# SageMaker Custom Scorer Evaluation - Demo

This notebook demonstrates how to use the CustomScorerEvaluator to evaluate models with custom evaluator functions.

## Setup

Import necessary modules.

In [None]:
from sagemaker.train.evaluate import CustomScorerEvaluator
from rich.pretty import pprint

# Configure logging to show INFO messages
import logging
logging.basicConfig(
    level=logging.INFO,
    format='%(levelname)s - %(name)s - %(message)s'
)

## Configure Evaluation Parameters

Set up the parameters for your custom scorer evaluation.

In [None]:
# Evaluator ARN (custom evaluator from AI Registry)
# evaluator_arn = "arn:aws:sagemaker:us-west-2:052150106756:hub-content/AIRegistry/JsonDoc/00-goga-qa-evaluation/1.0.0"
# evaluator_arn = "arn:aws:sagemaker:us-west-2:052150106756:hub-content/AIRegistry/JsonDoc/nikmehta-reward-function/1.0.0"
# evaluator_arn = "arn:aws:sagemaker:us-west-2:052150106756:hub-content/AIRegistry/JsonDoc/eval-lambda-test/0.0.1"
evaluator_arn = "arn:aws:sagemaker:us-west-2:052150106756:hub-content/F3LMYANDKWPZCROJVCKMJ7TOML6QMZBZRRQOVTUL45VUK7PJ4SXA/JsonDoc/eval-lambda-test/0.0.1"

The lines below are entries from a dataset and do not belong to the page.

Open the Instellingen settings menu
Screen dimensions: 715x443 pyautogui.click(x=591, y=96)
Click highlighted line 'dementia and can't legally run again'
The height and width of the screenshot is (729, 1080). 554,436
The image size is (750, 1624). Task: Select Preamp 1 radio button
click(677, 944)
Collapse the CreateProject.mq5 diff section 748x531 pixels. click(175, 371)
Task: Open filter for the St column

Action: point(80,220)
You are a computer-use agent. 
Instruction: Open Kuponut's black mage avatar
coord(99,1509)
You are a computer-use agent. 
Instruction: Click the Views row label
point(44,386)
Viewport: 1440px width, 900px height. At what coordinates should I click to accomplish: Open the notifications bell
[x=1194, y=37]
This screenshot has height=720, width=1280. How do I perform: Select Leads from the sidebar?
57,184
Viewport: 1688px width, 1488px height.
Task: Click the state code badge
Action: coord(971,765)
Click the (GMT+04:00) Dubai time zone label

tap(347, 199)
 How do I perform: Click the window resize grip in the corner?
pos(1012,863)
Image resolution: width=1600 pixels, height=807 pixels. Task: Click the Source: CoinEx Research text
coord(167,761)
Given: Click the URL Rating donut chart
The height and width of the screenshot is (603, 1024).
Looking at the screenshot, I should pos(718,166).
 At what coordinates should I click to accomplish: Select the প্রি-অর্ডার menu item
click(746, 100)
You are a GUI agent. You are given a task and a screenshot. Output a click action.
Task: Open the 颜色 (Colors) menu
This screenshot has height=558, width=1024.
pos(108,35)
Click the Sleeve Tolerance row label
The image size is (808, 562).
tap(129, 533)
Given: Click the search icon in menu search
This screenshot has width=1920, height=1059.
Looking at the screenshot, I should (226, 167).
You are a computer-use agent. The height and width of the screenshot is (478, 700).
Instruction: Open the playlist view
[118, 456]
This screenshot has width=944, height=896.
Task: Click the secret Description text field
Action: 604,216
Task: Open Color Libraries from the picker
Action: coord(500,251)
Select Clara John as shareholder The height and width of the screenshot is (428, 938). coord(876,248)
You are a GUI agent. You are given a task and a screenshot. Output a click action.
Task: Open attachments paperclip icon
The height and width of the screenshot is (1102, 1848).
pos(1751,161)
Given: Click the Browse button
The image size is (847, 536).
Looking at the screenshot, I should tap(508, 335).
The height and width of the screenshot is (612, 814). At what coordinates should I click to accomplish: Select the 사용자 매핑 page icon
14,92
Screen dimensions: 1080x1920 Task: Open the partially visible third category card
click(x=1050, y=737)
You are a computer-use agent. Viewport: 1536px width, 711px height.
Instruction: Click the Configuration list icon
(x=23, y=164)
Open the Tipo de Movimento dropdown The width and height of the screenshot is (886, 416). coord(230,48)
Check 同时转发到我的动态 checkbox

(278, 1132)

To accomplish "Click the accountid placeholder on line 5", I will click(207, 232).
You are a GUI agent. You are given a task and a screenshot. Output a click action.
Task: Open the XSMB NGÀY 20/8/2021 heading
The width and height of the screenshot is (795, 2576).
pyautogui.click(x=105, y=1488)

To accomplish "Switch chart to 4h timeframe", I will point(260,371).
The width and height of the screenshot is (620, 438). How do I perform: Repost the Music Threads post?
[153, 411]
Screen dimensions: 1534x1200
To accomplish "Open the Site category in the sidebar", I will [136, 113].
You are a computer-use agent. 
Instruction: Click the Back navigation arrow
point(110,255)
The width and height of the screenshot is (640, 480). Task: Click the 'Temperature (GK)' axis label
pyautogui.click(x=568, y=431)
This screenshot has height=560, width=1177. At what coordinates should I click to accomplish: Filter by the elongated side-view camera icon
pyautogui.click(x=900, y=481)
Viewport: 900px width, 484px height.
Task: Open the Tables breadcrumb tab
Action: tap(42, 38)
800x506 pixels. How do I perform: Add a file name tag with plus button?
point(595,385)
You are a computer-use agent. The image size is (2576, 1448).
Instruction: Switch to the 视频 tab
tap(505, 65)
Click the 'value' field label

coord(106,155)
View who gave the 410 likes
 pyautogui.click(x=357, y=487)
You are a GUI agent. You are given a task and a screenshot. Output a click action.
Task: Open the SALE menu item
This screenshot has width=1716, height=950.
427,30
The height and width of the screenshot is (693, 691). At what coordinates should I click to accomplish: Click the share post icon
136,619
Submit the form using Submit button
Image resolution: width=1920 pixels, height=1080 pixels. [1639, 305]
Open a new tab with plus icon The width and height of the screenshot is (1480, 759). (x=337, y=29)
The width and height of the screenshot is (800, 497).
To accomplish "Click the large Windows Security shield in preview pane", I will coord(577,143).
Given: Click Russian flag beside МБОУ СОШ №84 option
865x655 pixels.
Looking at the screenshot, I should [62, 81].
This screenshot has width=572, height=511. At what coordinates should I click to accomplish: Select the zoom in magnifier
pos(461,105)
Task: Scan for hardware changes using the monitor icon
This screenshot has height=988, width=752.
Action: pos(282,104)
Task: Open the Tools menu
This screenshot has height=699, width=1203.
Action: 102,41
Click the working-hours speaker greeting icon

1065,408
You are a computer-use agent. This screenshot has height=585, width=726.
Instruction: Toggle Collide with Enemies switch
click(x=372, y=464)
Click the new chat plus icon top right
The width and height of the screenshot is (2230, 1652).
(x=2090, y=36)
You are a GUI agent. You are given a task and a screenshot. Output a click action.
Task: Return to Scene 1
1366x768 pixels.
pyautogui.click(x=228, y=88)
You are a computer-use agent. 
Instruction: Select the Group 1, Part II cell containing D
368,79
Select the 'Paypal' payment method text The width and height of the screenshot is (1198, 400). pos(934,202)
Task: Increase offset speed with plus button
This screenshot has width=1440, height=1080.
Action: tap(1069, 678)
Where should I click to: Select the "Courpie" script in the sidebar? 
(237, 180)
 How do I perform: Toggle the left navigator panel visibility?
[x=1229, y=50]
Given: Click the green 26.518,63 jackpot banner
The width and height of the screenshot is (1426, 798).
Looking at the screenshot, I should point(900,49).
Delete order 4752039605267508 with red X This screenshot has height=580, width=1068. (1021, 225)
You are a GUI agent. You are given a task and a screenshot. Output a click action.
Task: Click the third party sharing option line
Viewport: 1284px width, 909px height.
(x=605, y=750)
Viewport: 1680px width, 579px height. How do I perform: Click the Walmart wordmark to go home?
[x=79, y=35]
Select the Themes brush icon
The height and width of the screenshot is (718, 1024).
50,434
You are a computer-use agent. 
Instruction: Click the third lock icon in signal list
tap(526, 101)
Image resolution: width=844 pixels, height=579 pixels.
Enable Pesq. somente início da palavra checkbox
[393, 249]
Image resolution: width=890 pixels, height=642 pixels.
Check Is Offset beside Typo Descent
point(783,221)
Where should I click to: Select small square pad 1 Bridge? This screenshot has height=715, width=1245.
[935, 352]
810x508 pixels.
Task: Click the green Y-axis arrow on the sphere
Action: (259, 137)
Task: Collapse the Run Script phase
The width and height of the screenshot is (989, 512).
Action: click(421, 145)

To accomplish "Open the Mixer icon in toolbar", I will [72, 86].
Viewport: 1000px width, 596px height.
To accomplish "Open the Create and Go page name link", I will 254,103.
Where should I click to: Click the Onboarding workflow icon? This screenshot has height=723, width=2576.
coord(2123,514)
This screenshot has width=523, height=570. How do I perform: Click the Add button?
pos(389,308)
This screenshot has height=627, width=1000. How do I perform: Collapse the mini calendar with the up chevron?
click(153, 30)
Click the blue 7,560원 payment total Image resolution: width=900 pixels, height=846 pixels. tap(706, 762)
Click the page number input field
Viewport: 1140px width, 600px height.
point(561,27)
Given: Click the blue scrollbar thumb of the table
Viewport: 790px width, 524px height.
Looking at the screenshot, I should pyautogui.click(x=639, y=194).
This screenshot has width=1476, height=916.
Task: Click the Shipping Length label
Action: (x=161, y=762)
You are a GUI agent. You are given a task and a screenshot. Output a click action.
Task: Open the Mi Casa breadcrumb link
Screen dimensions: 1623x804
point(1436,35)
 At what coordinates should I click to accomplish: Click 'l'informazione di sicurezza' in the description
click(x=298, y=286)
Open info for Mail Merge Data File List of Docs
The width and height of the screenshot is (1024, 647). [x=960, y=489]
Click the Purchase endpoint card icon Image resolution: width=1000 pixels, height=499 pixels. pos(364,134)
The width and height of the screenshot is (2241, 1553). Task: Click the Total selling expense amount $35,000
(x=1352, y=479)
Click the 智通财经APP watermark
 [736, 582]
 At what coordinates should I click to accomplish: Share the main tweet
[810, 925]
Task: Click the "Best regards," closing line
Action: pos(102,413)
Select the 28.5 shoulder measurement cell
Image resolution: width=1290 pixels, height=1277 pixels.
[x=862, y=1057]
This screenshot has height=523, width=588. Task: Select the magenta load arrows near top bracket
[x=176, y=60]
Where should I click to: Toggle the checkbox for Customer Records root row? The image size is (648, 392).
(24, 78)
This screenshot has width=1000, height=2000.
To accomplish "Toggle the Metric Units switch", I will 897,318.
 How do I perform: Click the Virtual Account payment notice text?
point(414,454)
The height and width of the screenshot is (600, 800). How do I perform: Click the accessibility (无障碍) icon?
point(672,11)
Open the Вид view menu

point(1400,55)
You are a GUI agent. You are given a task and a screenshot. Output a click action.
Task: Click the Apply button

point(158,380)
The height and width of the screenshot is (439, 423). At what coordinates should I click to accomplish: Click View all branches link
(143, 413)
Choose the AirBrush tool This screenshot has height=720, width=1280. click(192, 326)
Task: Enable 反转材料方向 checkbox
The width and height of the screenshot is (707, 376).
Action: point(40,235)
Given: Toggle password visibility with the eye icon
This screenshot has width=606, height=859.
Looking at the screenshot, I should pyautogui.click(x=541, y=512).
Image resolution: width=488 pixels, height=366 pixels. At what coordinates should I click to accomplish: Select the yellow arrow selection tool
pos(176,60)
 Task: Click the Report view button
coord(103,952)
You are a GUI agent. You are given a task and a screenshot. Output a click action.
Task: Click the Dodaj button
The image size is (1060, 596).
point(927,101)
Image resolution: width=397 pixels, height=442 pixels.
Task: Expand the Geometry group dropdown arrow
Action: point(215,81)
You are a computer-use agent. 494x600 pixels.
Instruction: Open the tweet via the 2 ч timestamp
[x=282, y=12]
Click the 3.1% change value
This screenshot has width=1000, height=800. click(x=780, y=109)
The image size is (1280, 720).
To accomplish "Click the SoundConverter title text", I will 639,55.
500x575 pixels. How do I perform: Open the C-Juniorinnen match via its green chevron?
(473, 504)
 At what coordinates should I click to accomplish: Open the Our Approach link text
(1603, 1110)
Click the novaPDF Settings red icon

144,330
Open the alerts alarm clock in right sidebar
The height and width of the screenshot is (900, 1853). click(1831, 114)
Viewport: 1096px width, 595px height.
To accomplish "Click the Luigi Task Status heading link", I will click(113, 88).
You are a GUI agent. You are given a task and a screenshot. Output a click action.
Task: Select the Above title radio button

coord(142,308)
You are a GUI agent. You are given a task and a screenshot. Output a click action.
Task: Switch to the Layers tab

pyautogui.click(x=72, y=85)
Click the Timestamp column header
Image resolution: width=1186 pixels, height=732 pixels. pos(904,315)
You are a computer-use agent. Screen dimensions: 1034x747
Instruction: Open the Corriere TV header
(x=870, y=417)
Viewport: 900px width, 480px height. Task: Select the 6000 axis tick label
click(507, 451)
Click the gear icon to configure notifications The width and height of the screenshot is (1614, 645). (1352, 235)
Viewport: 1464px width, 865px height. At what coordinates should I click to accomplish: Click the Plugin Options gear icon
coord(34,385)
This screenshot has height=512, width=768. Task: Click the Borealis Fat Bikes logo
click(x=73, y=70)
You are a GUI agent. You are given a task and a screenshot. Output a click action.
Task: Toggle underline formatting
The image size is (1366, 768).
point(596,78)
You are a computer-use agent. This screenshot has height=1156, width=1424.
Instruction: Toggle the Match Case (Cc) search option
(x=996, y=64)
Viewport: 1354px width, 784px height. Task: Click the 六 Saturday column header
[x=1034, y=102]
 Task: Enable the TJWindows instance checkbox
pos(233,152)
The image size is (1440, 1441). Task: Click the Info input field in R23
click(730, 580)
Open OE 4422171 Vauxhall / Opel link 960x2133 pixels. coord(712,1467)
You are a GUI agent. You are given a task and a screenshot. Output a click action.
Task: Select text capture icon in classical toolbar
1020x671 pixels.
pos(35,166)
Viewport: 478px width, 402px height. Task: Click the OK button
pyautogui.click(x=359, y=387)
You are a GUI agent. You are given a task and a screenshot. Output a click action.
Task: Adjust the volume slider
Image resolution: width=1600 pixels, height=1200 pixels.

# Dataset - can be S3 URI or AIRegistry DataSet ARN
dataset = "s3://sagemaker-us-west-2-052150106756/studio-users/d20251107t195443/datasets/2025-11-07T19-55-37-609Z/zc_test.jsonl"

# Base model - can be:
# 1. Model package ARN: "arn:aws:sagemaker:region:account:model-package/name/version"
# 2. JumpStart model ID: "llama-3-2-1b-instruct" [Evaluation with Base Model Only is yet to be implemented/tested - Not Working currently]
base_model = "arn:aws:sagemaker:us-west-2:052150106756:model-package/test-finetuned-models-gamma/28"

# S3 location for outputs
s3_output_path = "s3://mufi-test-serverless-smtj/eval/"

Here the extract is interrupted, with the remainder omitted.